Item position records:
========
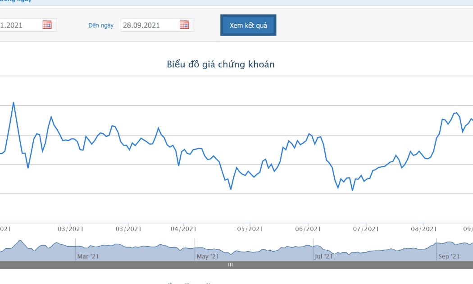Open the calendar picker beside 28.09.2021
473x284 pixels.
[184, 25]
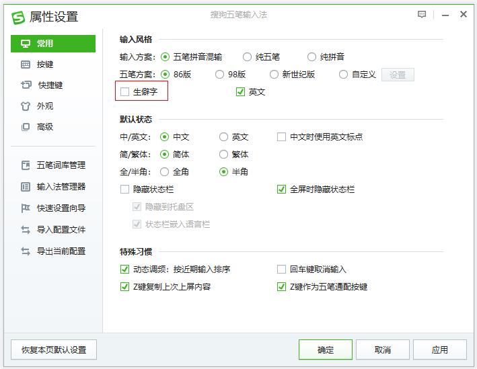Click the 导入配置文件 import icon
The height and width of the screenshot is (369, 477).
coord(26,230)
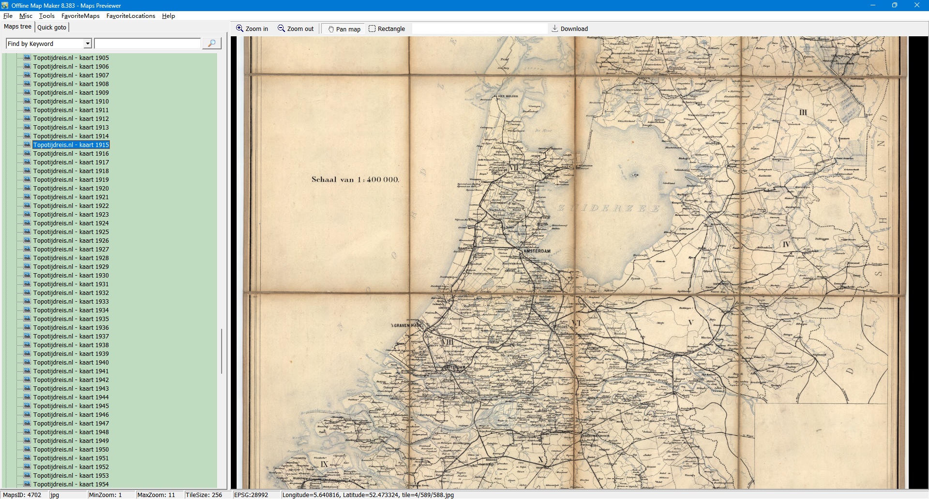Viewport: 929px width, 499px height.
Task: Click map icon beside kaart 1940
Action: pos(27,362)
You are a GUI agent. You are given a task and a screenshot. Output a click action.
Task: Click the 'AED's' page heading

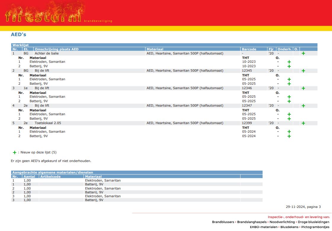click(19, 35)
========
Aim of the task: Put these records into a numbered list, omitting the blank lines and leaving out the pictures.

Answer for the task:
1. Open the calendar picker beside 28.09.2021
2. 473x284 pixels.
3. [184, 25]
4. Click the 导入配置文件 import icon
5. The height and width of the screenshot is (369, 477).
6. coord(26,230)
7. Viewport: 929px width, 499px height.
8. Task: Click map icon beside kaart 1940
9. Action: pos(27,362)
10. You are a GUI agent. You are given a task and a screenshot. Output a click action.
11. Task: Click the 'AED's' page heading
12. click(19, 35)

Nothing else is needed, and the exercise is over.